══ Excerpt to read ══

I don't think that I am alone in my fear of mortality, but I feel like a hypocrite in my fear. I must return to the inebriated blog which I deleted referred to in my last post. In describing my decietfulness I also discussed, albeit drunkenly, the fact that my blog name is thephilosopherone. I ranted drunkenly that I am a charlatan and that I do not deserve this title. I don't think that anyone really does. I have considered changing it, but that would just confuse me. I have developed this persona on the web and to change the name would be disasterous. I would like to clear up the misconceptions surrounding that name. I do not profess to have any answers. I do not profess to be intelligent. I read a lot, who gives a flying fuck! I think a lot, who doesn't! I am not trying to bring enlightenment to people, I do not possess esoteric knowledge. I strive to be free, to be free from knowledge, belief, faith...I strive to be free from mortality? So, I am a hypocrite. For all my talk, all my ideas about a loss of self, the fact that " I do not know" WHO I am, is all bullocks. When it comes down to it, I feel a strange attachment to this flesh suit which I think of as myself.

Am I merely like a new arrival to a nudist colony who is reluctant to remove his boxers? Is my attachment to my physical body something that will leave as I grow older? as it wastes away to nothing? Can I truly escape my dependance on my body in this life. The goal of the ascetic is to do just this, but prophets from Buddha to Jesus to Mohammed(don't worry no pictures) denied these practices. They stressed the importance of the physical body. I think that this is where gnosticism (the belief that the physical world is nothing but illusion) falls apart. Our physical bodies are important to our spiritual quests. To deny the body food and water entirely would make it impossible to search for some sort of enlightenment.

═══
══ Provided material ══

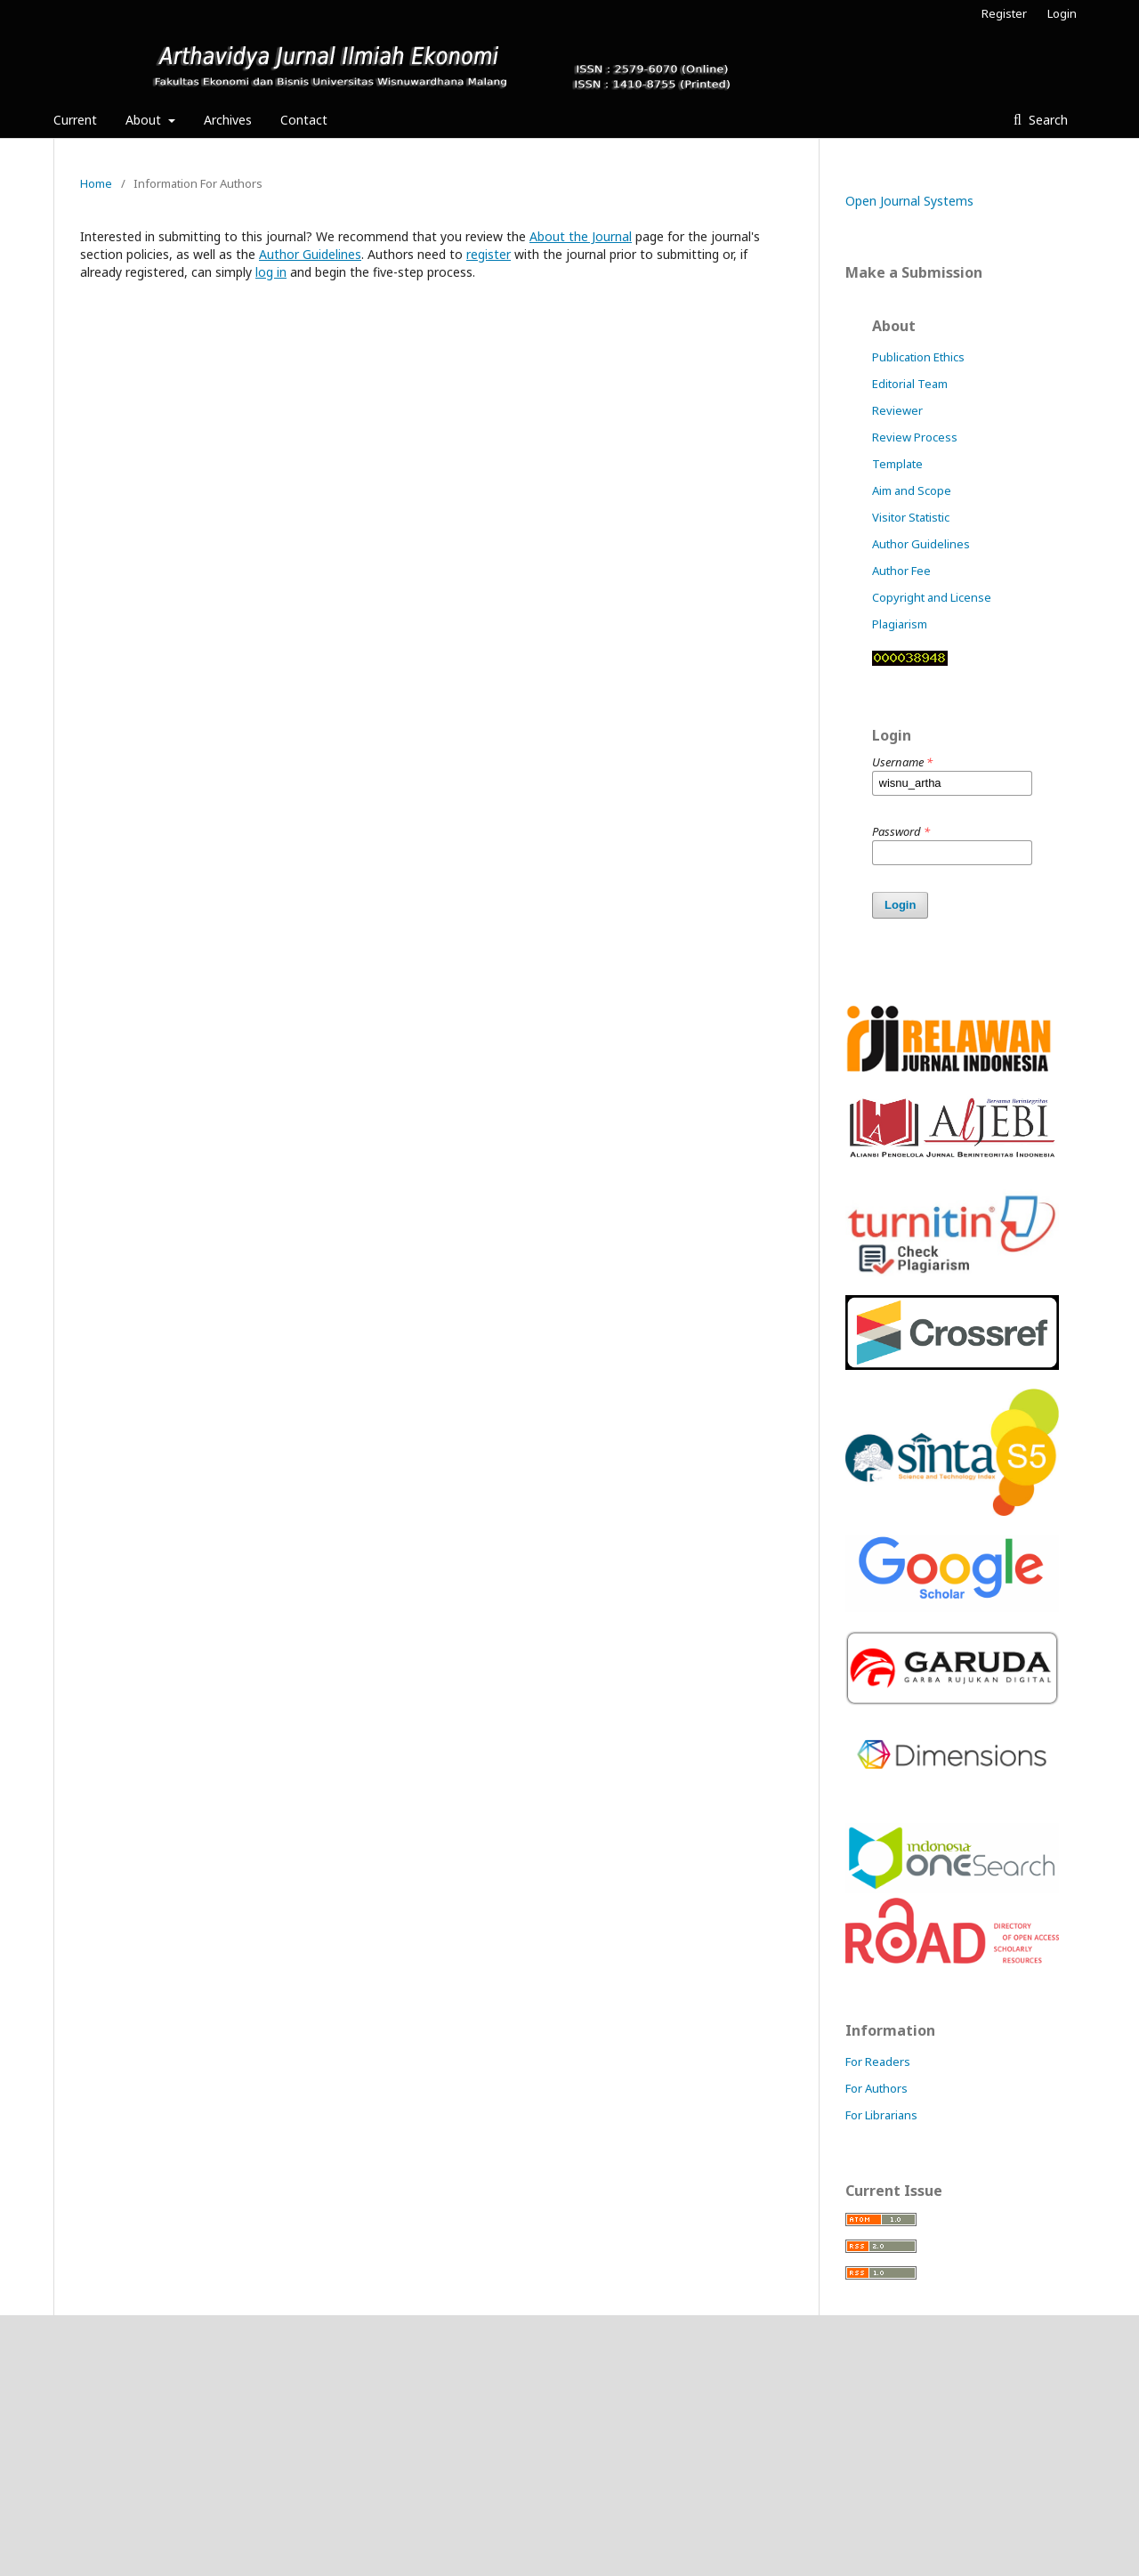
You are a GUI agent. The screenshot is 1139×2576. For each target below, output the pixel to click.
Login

═══

- [Problems and tasks]
**A)** Write out the part of the blog post about mortality that begins at the words "Am I merely" and stops after "sort of enlightenment.".
**B)** Pick up the blog post about mortality after its final sentence and carry it forward.

- [Response list]
**A)**
Am I merely like a new arrival to a nudist colony who is reluctant to remove his boxers? Is my attachment to my physical body something that will leave as I grow older? as it wastes away to nothing? Can I truly escape my dependance on my body in this life. The goal of the ascetic is to do just this, but prophets from Buddha to Jesus to Mohammed(don't worry no pictures) denied these practices. They stressed the importance of the physical body. I think that this is where gnosticism (the belief that the physical world is nothing but illusion) falls apart. Our physical bodies are important to our spiritual quests. To deny the body food and water entirely would make it impossible to search for some sort of enlightenment.

**B)**
I have never fully understood the motivation of a martyr. I have heard many North American preachers exhorting people to praise martyrdom, but it never sat well with me. Perhaps there is something wrong with martyrdom? Could there not be as much value in uttering a few heretical words, but continuing to LIVE? Is not LIFE better than death? I am not denying that martyrdom is a noble thing, something to hold aloft as venerable, but I am just wondering why I would not be able to do it. I would not be able to choose death over life. I WANT TO LIVE! I have something to do, something to say, something to experience. I haven't finished with life. Jesus didn't die until he said that "it is finished". Jesus knew his thing to do (not that we have the faintest clue what that was), but I don't know what I have to finish. How can I ever die if I never find out what it is I am supposed to do, or be?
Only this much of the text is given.